Answer: Longevity. Because by the third season, the fabric has either worn through to near-transparency, or (more commonly) stretched out such that they offer zero support. I own several pairs of Performance bibs and shorts that appear to be in excellent shape but are simply unwearable because they now fit as if they were two sizes too big, with all the havoc that wreaks on your netherbits.

It can still be a valid economic strategy: Buy cheap, but often. But I've finally, after all those years, moved on, and won't buy any more Performance shorts.


----------



## bvber (Apr 23, 2011)

Bob Ross said:


> My thoughts are that cheaping out on what is arguably the most critical component to comfort on the bike


I thought the proper fit of the bike is the most critical component to comfort on it.


----------



## tlg (May 11, 2011)

bvber said:


> I thought the proper fit of the bike is the most critical component to comfort on it.

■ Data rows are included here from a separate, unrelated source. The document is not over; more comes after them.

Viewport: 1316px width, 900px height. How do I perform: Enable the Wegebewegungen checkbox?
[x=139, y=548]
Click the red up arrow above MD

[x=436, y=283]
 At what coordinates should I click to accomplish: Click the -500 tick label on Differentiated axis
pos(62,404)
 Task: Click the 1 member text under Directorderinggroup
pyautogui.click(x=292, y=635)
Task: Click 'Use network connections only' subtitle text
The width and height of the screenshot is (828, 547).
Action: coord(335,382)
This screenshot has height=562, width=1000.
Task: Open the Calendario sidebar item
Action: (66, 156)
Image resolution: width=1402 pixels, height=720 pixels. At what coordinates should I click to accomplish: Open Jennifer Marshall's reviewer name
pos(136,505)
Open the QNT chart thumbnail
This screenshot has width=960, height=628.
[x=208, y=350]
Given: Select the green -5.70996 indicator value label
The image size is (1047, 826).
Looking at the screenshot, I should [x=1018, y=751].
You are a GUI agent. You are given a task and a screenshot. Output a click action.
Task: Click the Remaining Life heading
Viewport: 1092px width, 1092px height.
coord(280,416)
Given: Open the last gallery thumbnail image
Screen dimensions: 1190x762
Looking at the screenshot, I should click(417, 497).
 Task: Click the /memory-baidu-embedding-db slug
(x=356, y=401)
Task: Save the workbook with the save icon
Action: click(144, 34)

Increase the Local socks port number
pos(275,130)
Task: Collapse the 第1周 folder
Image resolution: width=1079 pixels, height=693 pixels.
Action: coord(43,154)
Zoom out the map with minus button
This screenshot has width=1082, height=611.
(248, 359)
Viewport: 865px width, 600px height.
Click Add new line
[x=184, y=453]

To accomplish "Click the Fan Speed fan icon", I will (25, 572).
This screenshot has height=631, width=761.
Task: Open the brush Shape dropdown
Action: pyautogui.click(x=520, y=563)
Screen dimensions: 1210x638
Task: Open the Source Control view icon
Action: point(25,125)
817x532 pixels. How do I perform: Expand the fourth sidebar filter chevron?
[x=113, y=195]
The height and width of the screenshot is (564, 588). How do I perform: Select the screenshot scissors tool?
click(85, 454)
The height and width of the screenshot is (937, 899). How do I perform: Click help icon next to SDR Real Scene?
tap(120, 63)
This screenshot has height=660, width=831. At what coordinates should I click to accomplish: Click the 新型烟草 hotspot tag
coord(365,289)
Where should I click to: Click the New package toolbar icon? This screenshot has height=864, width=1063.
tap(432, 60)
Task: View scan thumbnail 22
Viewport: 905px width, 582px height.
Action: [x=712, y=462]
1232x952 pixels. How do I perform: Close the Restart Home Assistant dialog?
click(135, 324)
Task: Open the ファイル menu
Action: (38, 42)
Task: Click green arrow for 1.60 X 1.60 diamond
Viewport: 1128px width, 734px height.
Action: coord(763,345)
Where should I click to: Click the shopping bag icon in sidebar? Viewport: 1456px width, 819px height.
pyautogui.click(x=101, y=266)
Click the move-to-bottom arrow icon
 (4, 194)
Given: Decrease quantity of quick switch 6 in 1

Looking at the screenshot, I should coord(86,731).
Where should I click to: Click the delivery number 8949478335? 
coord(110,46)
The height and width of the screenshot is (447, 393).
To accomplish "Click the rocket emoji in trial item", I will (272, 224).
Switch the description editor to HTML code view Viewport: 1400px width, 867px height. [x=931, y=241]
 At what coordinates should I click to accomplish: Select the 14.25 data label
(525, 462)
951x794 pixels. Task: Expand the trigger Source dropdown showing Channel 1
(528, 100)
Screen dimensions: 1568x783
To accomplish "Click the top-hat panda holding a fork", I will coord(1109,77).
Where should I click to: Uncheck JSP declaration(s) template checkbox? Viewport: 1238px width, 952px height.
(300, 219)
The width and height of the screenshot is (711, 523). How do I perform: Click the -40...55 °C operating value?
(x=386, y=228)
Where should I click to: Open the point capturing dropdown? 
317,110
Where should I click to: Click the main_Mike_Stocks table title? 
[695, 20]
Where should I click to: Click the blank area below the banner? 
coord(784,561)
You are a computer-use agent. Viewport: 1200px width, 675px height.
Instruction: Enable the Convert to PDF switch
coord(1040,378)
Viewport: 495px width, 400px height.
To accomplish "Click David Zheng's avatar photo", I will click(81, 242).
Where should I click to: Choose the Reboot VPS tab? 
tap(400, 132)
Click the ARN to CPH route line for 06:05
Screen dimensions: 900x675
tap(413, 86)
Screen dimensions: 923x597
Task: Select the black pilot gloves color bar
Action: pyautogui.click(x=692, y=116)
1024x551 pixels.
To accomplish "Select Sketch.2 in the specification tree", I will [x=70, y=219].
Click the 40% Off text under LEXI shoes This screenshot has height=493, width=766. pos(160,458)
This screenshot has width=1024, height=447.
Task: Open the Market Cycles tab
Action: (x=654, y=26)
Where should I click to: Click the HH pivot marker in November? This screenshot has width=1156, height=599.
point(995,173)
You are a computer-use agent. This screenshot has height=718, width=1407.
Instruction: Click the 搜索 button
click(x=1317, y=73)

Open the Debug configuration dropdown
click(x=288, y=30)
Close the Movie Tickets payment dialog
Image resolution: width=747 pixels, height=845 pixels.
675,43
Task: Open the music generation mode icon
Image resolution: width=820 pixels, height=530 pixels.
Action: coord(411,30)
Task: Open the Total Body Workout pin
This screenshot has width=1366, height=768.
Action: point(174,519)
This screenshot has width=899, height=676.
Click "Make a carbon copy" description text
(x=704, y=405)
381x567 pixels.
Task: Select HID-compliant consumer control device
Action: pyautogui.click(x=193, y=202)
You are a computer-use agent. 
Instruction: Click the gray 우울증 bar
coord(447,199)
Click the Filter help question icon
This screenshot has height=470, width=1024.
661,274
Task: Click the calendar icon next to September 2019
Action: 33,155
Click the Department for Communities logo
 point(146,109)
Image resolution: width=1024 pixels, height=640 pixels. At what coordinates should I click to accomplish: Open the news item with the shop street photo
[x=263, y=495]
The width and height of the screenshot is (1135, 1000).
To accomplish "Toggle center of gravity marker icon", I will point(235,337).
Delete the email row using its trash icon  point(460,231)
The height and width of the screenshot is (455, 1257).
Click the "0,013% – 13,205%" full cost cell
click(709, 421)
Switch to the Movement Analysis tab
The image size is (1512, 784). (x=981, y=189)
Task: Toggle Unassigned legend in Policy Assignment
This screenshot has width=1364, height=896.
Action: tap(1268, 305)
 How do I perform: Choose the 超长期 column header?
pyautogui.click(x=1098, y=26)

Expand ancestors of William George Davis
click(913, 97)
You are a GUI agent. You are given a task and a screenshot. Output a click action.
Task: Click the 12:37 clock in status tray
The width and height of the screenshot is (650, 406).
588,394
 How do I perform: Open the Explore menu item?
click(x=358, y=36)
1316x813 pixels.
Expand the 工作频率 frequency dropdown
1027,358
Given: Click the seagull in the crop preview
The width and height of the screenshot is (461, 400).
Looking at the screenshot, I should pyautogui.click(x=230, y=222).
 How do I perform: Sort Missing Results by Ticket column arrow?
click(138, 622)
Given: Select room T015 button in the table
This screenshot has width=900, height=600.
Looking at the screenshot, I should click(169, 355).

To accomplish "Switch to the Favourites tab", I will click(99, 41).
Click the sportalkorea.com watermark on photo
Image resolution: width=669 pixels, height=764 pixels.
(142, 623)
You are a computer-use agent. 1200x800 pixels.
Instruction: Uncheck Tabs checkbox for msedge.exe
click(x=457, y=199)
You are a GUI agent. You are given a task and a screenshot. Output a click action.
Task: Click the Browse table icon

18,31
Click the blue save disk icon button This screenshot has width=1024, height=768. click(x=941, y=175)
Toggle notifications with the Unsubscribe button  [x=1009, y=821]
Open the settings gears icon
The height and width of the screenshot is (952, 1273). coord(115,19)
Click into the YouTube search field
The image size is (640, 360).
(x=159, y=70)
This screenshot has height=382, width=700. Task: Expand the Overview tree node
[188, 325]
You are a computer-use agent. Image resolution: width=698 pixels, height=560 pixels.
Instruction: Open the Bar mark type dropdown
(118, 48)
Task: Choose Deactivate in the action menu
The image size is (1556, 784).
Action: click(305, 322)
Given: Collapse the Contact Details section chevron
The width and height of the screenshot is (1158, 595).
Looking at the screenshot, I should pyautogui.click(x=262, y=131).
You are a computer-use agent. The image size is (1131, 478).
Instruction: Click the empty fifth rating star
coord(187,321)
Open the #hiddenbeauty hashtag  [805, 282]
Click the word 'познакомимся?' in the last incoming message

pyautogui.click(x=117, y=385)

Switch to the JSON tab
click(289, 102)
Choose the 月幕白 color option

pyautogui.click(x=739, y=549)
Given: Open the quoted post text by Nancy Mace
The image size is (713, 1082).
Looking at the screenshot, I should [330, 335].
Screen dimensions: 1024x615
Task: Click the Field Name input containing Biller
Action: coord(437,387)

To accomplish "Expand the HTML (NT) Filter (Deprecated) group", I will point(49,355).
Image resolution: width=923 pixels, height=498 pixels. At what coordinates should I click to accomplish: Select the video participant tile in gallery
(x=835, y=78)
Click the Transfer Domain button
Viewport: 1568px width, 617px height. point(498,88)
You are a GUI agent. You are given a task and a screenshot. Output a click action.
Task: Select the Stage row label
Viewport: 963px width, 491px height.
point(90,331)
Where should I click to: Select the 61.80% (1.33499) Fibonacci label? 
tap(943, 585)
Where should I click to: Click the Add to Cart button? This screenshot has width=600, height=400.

The most perfect bike fit won't make denim jean shorts comfortable.


----------



## Bob Ross (Apr 18, 2006)

bvber said:


> I thought the proper fit of the bike is the most critical component to comfort on it.





tlg said:


> The most perfect bike fit won't make denim jean shorts comfortable.


^^^

Think back on how many miles -- or years -- you were able to ride a bike that you'd never even _considered_ the "fit" of. I would wager that none of us even knew that the concept of "bike fit" even existed until we were adult enthusiasts.

Now think back on how old you were when you discovered that cycling >40 miles wearing your street clothes was *painful*.


----------



## pmf (Feb 23, 2004)

Years ago I rode a bike tour across PA. Started in Pittsburgh and ended in Philadelphia. Weaved through the state for a week -- about 75 miles a day. Pedal PA. A guy showed up on the first day with a mountain bike and cut-off Levis jean shorts. He did the entire ride dressed like that riding a mountain bike. I was impressed.


----------



## bvber (Apr 23, 2011)

pmf said:


> He did the entire ride dressed like that riding a mountain bike. I was impressed.


Very likely his bike fit was good to begin with. 💡


----------



## pmf (Feb 23, 2004)

Riding 75 miles a day for a week on the road, on a clunky mountain bike didn't look to pleasant to me. No matter how well it fit.


----------



## Lombard (May 8, 2014)

pmf said:


> Riding 75 miles a day for a week on the road, on a clunky mountain bike didn't look to pleasant to me. No matter how well it fit.


If you're young, you can get away with it.


----------



## DaveG (Feb 4, 2004)

pmf said:


> Years ago I rode a bike tour across PA. Started in Pittsburgh and ended in Philadelphia. Weaved through the state for a week -- about 75 miles a day. Pedal PA. A guy showed up on the first day with a mountain bike and cut-off Levis jean shorts. He did the entire ride dressed like that riding a mountain bike. I was impressed.


Drifting off topic but I did a Pedal PA tour in 1997 from Erie to Philly. Being accustomed to relatively flat southern NJ it was a lot of climbing.


----------



## pmf (Feb 23, 2004)

DaveG said:


> Drifting off topic but I did a Pedal PA tour in 1997 from Erie to Philly. Being accustomed to relatively flat southern NJ it was a lot of climbing.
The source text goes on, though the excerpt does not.